- [TEXTAUSZUG]:
============================================================

Ein Kunstwerk aus Aluminium – schwer, realistisch, funktional
Die Schlange, inspiriert vom natürlichen Vorbild der Rotbäuchigen Schwarzotter, ist weit mehr als eine einfache Requisite. Sie ist eine komplexe technische und künstlerische Skulptur, entworfen, um sowohl ästhetischen als auch sicherheitsrelevanten Anforderungen gerecht zu werden. Die Konstruktion besteht aus einem robusten Aluminiumblech, das dem Bühnenwesen seine charakteristische Oberfläche verleiht. Der Körper liegt dabei dauerhaft unter Wasser fixiert, nur der bewegliche Kopf ragt – je nach Bühnensituation – aus dem künstlichen Bühnenbiotop empor. Die technischen Vorgaben von Regisseur und Bühnenbildner Philipp Stölzl waren hochgesteckt: Die Schlange sollte nicht nur täuschend echt aussehen, sondern auch in der Lage sein, das Gewicht eines Darstellers zu tragen – und dennoch auf der Bühne unsichtbar bleiben, solange sie nicht „gerufen“ wird. Ein Einbau unter Wasser war aus technischen Gründen nicht möglich, daher wurde sie mit einer raffinierten Tarnung aus künstlichen Steinen und Ästen versehen. Von oben betrachtet wirkt sie wie ein harmloser Felsen – bis sie mit einem Mal lebendig wird.

Vom Stahlrohr zur lebendigen Schlange – monatelange Handarbeit
Monatelang arbeitete der erfahrene Theaterplastiker Frank Schulze in seinem Atelier in Potsdam an der monumentalen Figur. Seit über 30 Jahren ist er als Mitgestalter der Bregenzer Seebühne tätig – ein Spezialist für aufwendige und wetterfeste Großplastiken. Das Herzstück der Schlange bildet ein rund 50 Zentimeter dickes Stahlrohr, das nicht nur die Grundstruktur liefert, sondern auch Platz für Stromleitungen und Lichtelemente bietet. Außen wurde es mit unzähligen Metallschuppen verkleidet – jede einzelne von Hand aus Aluminiumblech geschnitten und ringförmig vernietet.

Susanna Boehm mit Schlange. Foto © Bregenzer Festspiele / Eva Cerv

„Das Material stellt eine enorme Herausforderung dar“, erklärt Susanna Boehm. „Normalerweise würde man eine solche Skulptur aus Holz schnitzen. Aluminium hingegen erfordert immense körperliche Anstrengung und viel Geduld – es geht nicht ohne starke Hände und große Präzision.“

Der Schlangenkopf ist ein Meisterwerk für sich: Er kann das Maul öffnen, Zähne ausklappen lassen und seine Augen leuchten rot, wenn es die Szene verlangt. Zudem muss er stabil genug sein, um eine Person zu tragen – und dabei sicher bleiben. Alle Einzelteile wurden in Potsdam gefertigt und in der Festspielwerkstatt in Bregenz millimetergenau zusammengesetzt. Schließlich hob ein Kran die fertige Schlange behutsam auf die Seebühne – ein Balanceakt zwischen Technik und Sensibilität.

============================================================

- [ZU ERLEDIGEN]:
**a.** Zitiere aus dem Textauszug den Abschnitt, der mit den Worten „Der Schlangenkopf ist“ einsetzt und bei „Technik und Sensibilität.“ aufhört.
**b.** Beantworte anhand des Textauszugs kurz:
(i) Welches Tier diente der Schlange als natürliches Vorbild?
(ii) Wie dick ist das Stahlrohr im Inneren der Schlange ungefähr?
(iii) In welcher Stadt liegt das Atelier von Frank Schulze?
Die Zeilen weiter unten spielen dafür keine Rolle.

- [DATENAUSZUG]:
============================================================

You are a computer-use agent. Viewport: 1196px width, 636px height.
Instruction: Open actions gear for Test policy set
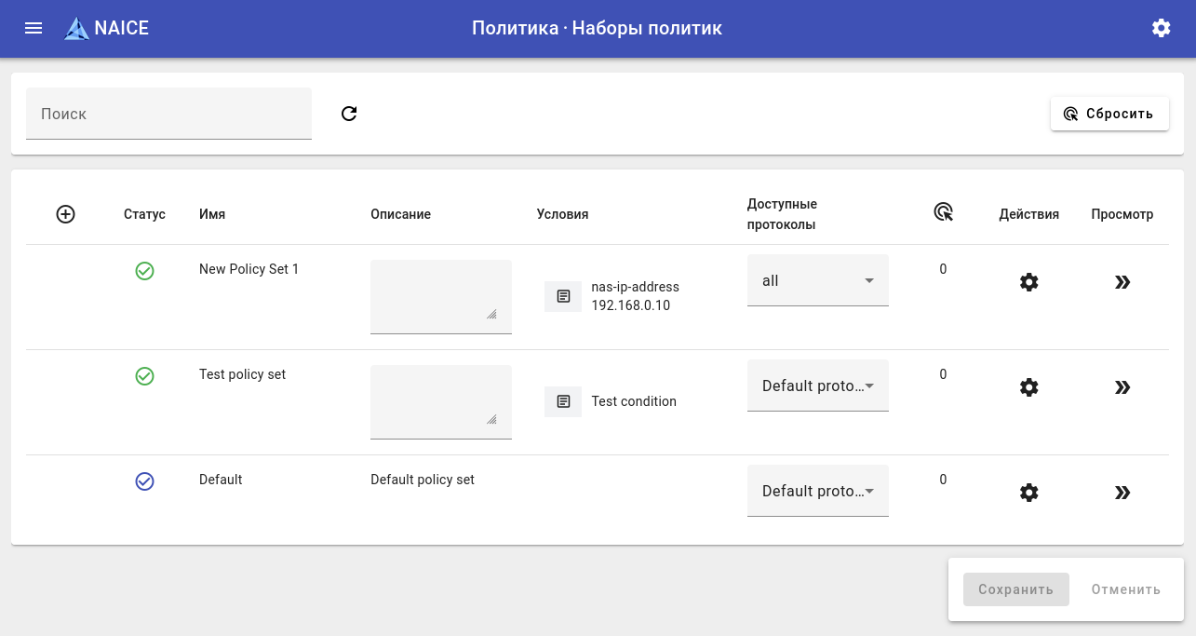click(1028, 387)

============================================================

- [LÖSUNGEN]:
**a.**
Der Schlangenkopf ist ein Meisterwerk für sich: Er kann das Maul öffnen, Zähne ausklappen lassen und seine Augen leuchten rot, wenn es die Szene verlangt. Zudem muss er stabil genug sein, um eine Person zu tragen – und dabei sicher bleiben. Alle Einzelteile wurden in Potsdam gefertigt und in der Festspielwerkstatt in Bregenz millimetergenau zusammengesetzt. Schließlich hob ein Kran die fertige Schlange behutsam auf die Seebühne – ein Balanceakt zwischen Technik und Sensibilität.

**b.**
(i) Die Rotbäuchige Schwarzotter
(ii) Rund 50 Zentimeter
(iii) In Potsdam